Our laboratory is working to develop mouse models of human disease. Experimental mice have been the major in vivo system used to investigate the molecular, cellular and genetic basis of health and disease for over 100 years.
One of the major advances over the last 30 years was the ability to make specific alterations to the mouse genome and produce “genetically modified” (GM) mice. Two new technologies, TALEN and CRISPR (1,2) are revolutionising this process such that creating a single point mutation or multiple gene modifications in mice can be performed in a rapid, cost effective manner.
Genome Wide Association studies and large scale genome sequencing are beginning to identify many genetic alterations associated with human disease. Smaller scale familial studies of heritable diseases are another valuable path to identifying genetic alterations associated with various human conditions. These databases are being mined to isolate potential disease causing genetic alterations.

### Data section
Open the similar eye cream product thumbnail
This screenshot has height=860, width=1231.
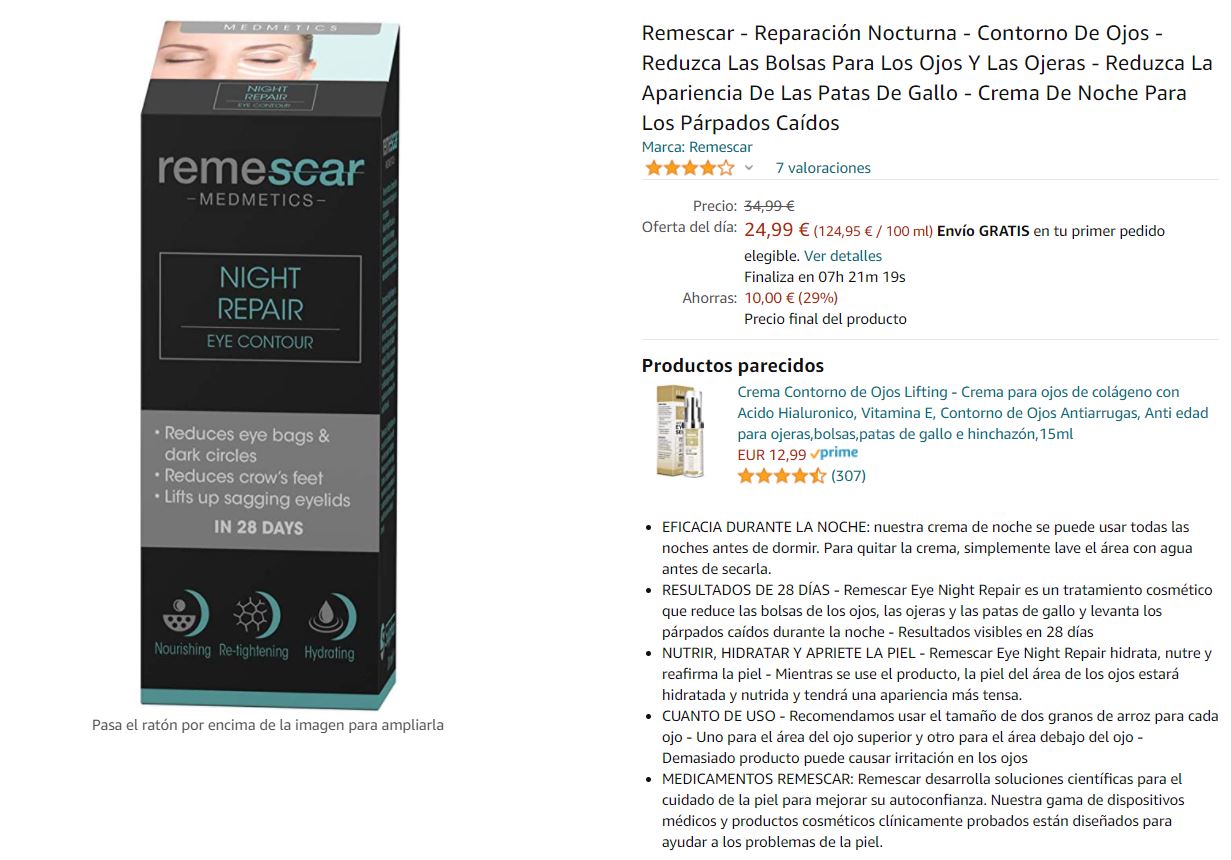tap(680, 430)
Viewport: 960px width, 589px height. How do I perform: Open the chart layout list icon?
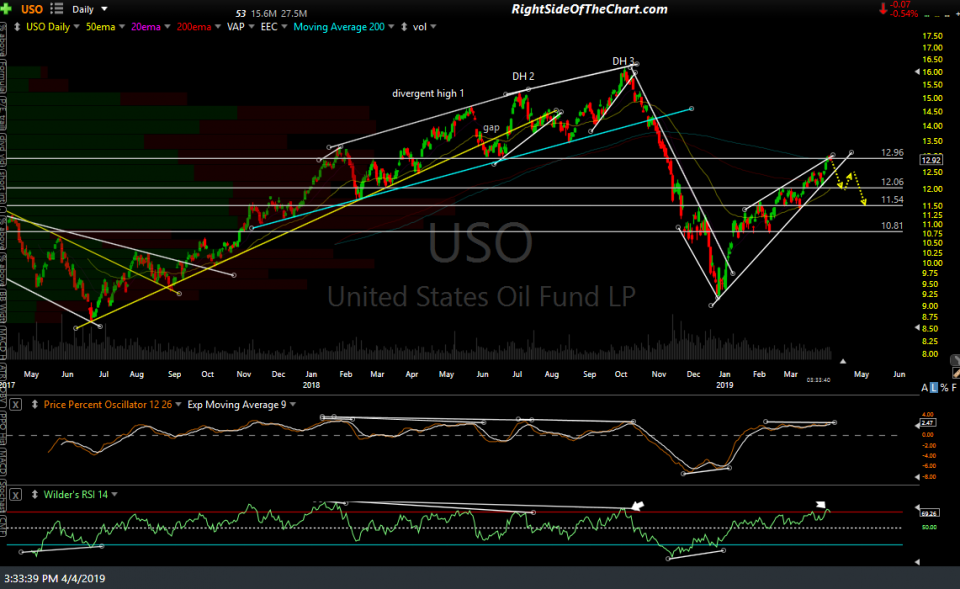[55, 9]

### Exercise goal
Please write what comes next in the passage on mouse models of human disease, starting after its last sentence. These rows come from a different source than the text.

### Answer for this exercise
The advances in our ability to create genetically modified mice and our increase understanding of the genetic basis of disease is being utilised to create novel mouse models of human disease. These animal models will be useful to further understand the aetiology of disease and also to develop therapeutics for the treatment of disease.
Wang,H., Yang,H., Shivalila,C., Dawlaty,M., Cheng,A., Zhang,F. and Jaenisch,R. (2013) One-step generation of mice carrying mutations in multiple genes by CRISPR/Cas-mediated genome engineering. Cell, 2013; 153:910–8.
Sung,Y., Baek,I.-J., Kim,D., Jeon,J., Lee,J., Lee,K., Jeong,D., Kim,J.-S. and Lee,H.-W. (2013) Knockout mice created by TALEN-mediated gene targeting. Nature biotechnology, 2013; 31:23–4.